Results? I've been on tenterhooks all afternoon - with mine delayed until Monday, I'm looking to live vicariously here!
Late to the party but yeah that's the way I handle my supports now, I've found that Chitu has a habit of running supports through the model regardless of settings which results in some strange 'artifacts' at times, or the support connection being the full support size leading to damage when it's removed. One thing that Prusaslicer doesn't automatically do is put an angle on the support pad which can be useful for getting a blade under the print. If that's something you want you can change the pad wall slope angle in the pad section of the print settings.
A frog, it’s sooooooo smooth. Like Barry White, smoking a Cuban sat in a barrel of whisky smooth. 0.1 print height so took about 90 mins. well impressed. Edit: Added bigger picture for the smooooooothness
Album of my second print and process: https://imgur.com/gallery/eQxO7Fp Rather pleased with how nice it turned out.
I have never used normal Resin and have only been printing with washable since Friday, but I would say the smell is comparable or just a little bit worse than filament. It’s not horrific, just not great. My understanding during my research was that the worst smelly bit was the cleaning step (95%+ IPA) and this avoids that entirely. The resin smell is much better than acetone or IPA in my view and comparable to paint fumes.
I meant to ask: when you increased the print height to 0.1mm, did you change any of the timings as well or leave 'em at default?
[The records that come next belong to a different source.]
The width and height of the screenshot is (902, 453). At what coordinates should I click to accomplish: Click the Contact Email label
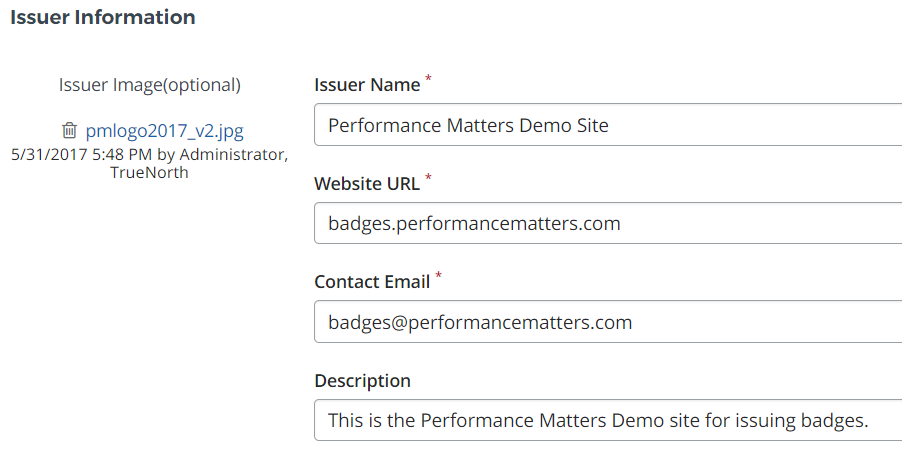coord(372,282)
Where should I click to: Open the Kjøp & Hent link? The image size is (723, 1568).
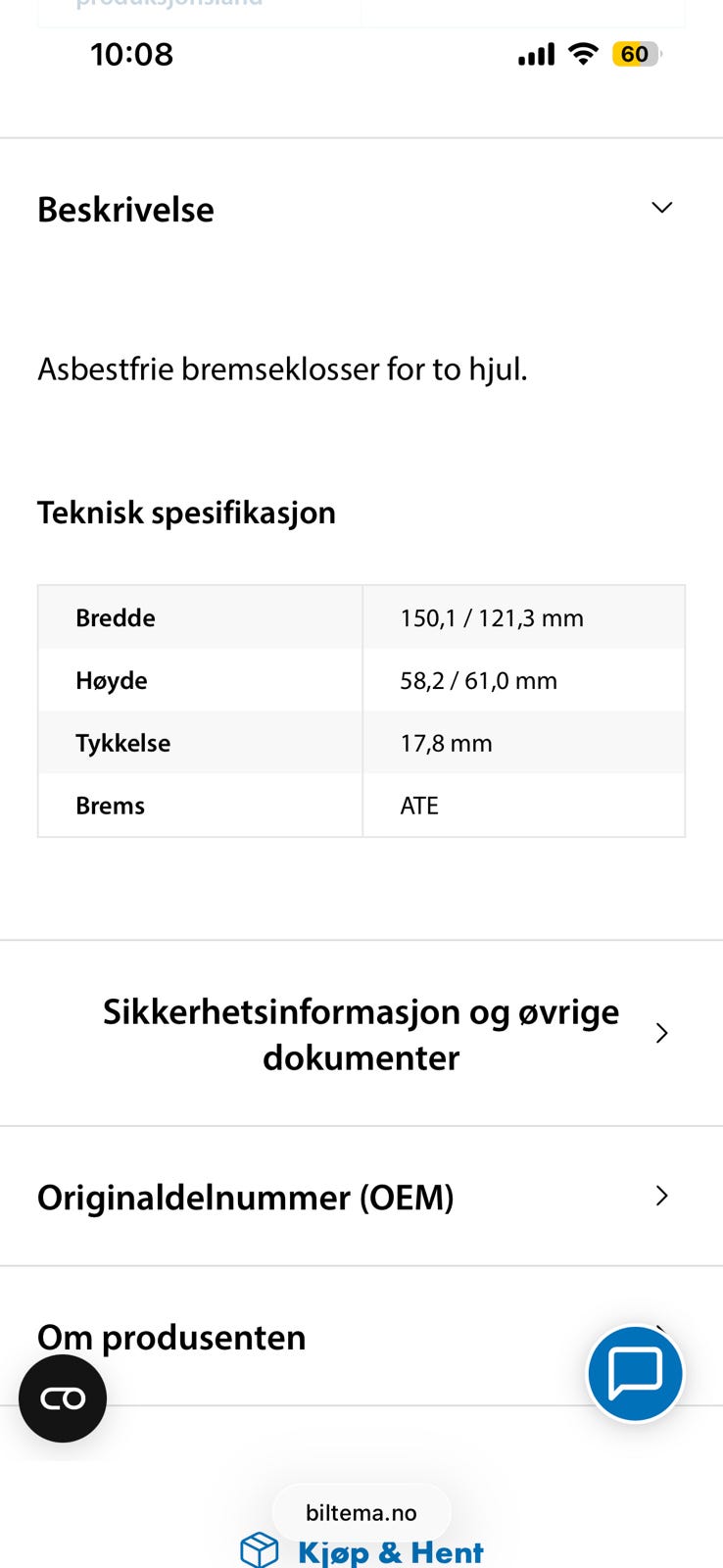[x=390, y=1552]
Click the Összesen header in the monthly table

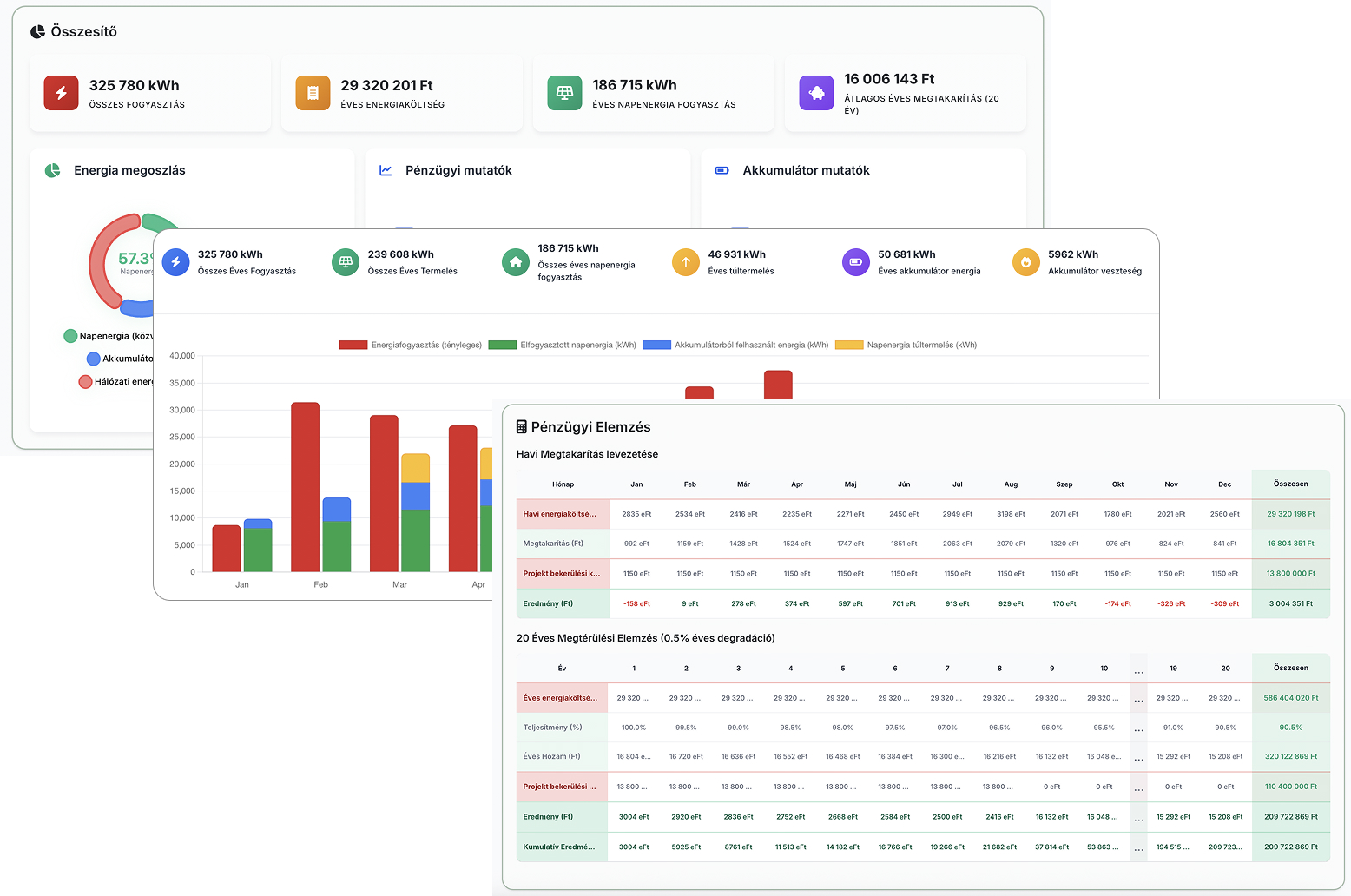pos(1290,484)
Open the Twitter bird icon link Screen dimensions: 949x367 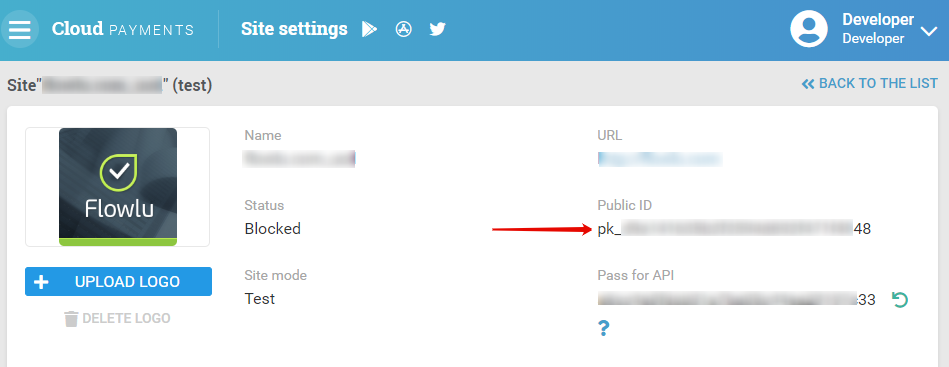coord(438,29)
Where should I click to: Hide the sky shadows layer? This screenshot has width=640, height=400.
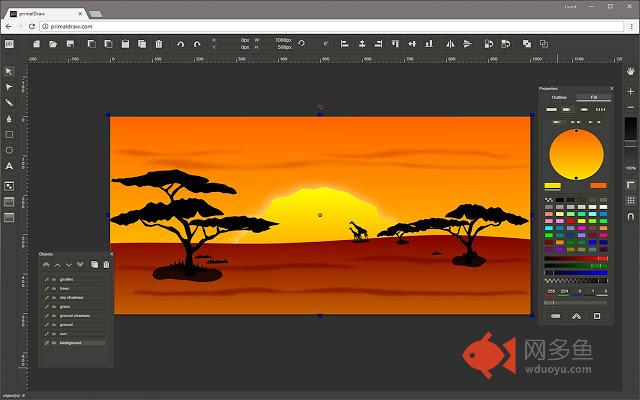pyautogui.click(x=53, y=297)
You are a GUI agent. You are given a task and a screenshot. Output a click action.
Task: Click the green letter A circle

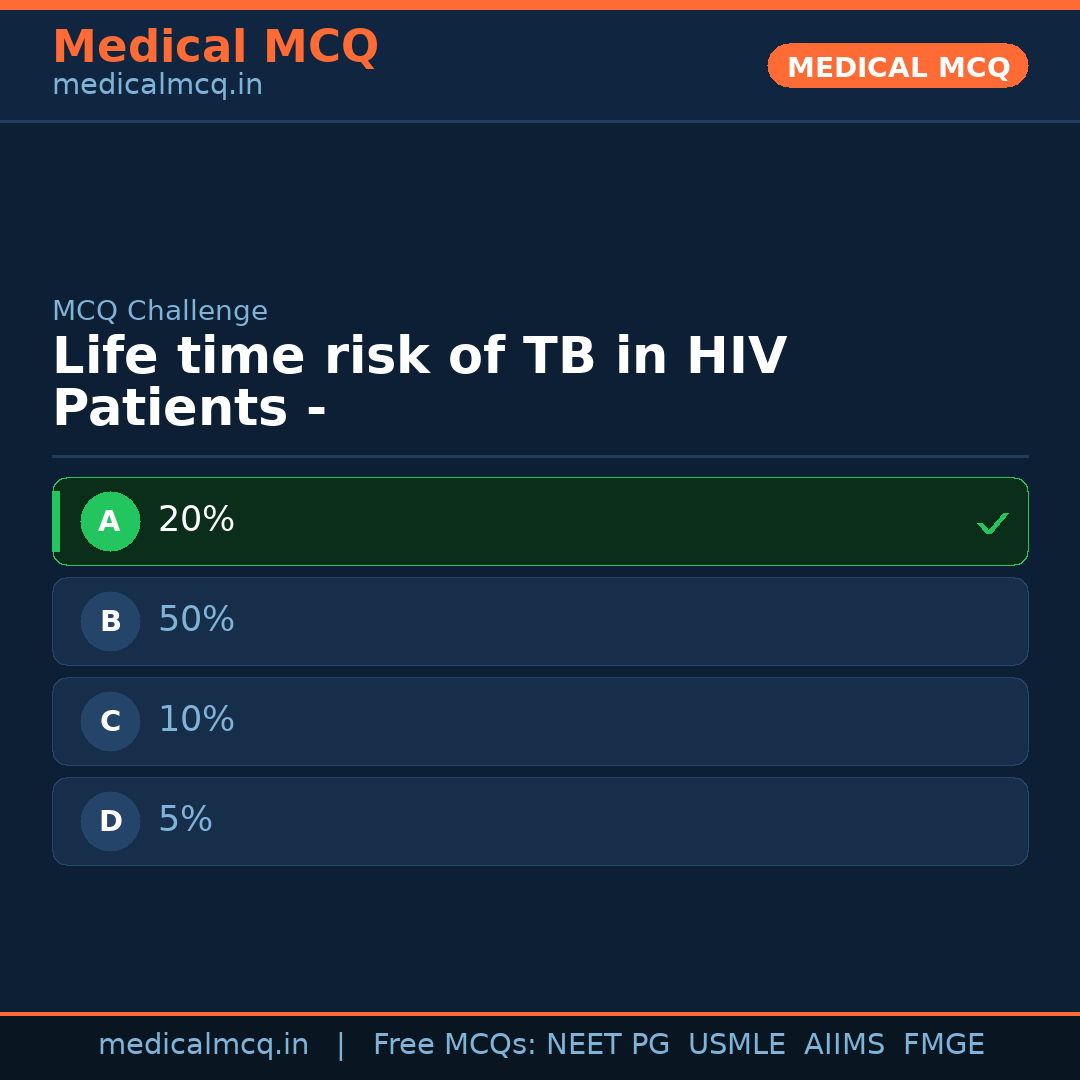tap(110, 521)
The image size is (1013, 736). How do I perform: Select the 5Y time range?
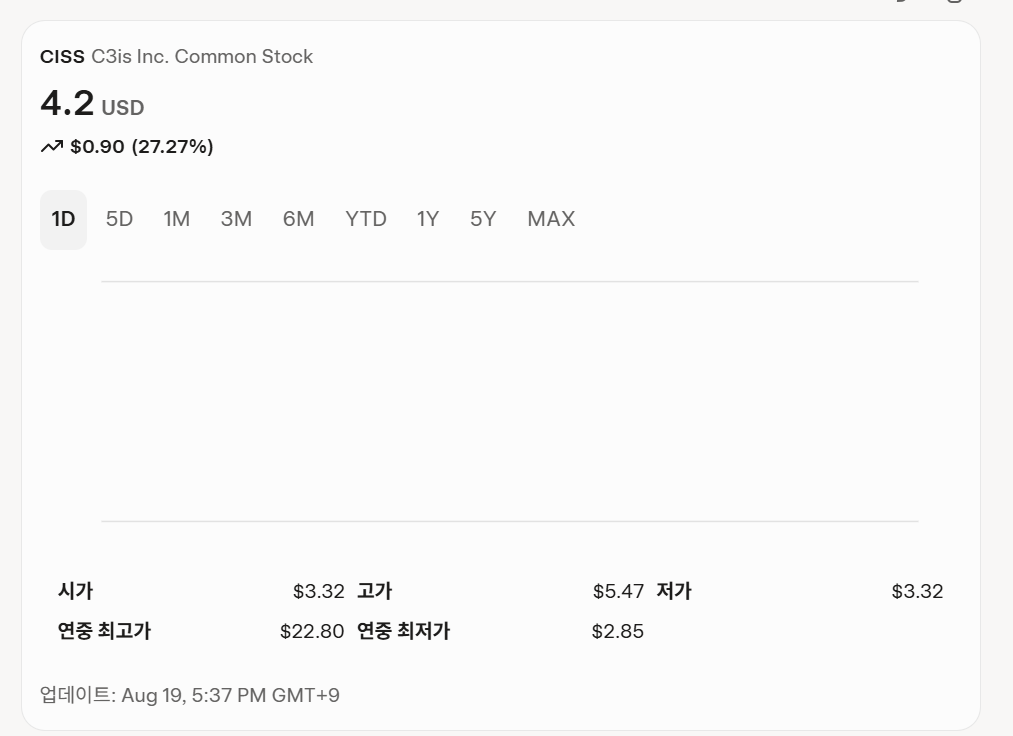pos(483,219)
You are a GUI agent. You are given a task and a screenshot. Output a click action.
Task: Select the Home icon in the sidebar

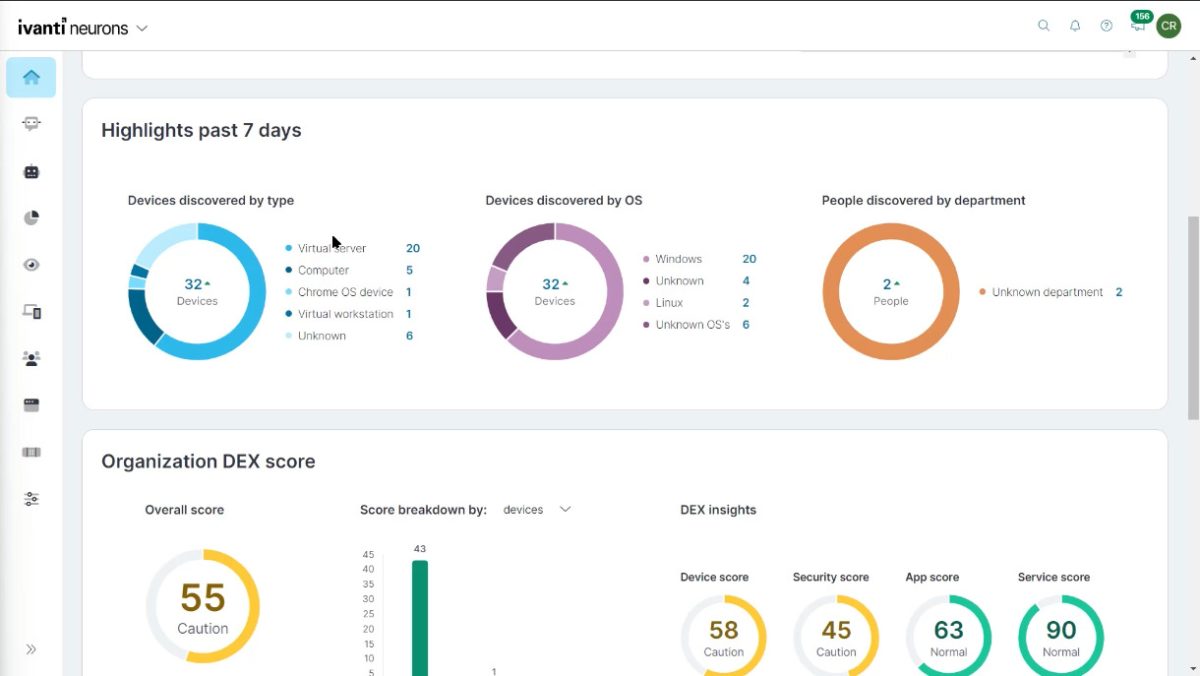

Nope, although I maybe should have done as I got some print issues. I'm back to 0.5mm as I'm printing a load of Voronoi heart's to make a lighting installation for above our stairs. BTW, I would suggest printing out the frog: https://www.thingiverse.com/thing:3124861 as a test piece, it came out nicely, is already hollow and has drainage holes. Has it arrived yet?
Yeah, it's here - but I'm not sure when it'll get unboxed. Cheers for the advice on the print settings and test print idea!
Well, here goes nothing! Hope it doesn't matter that I knocked the table while I was taking that. Whoops!
I has a frog! ...I also has a small gouge taken out of the build plate, 'cos I wasn't being terribly careful with the metal scraper while trying to get the SURPRISINGLY WELL STUCK DOWN frog off. Whoops. <goes to DuckDuckGo "fixing gouge in 3D resin printer build plate"> Frog!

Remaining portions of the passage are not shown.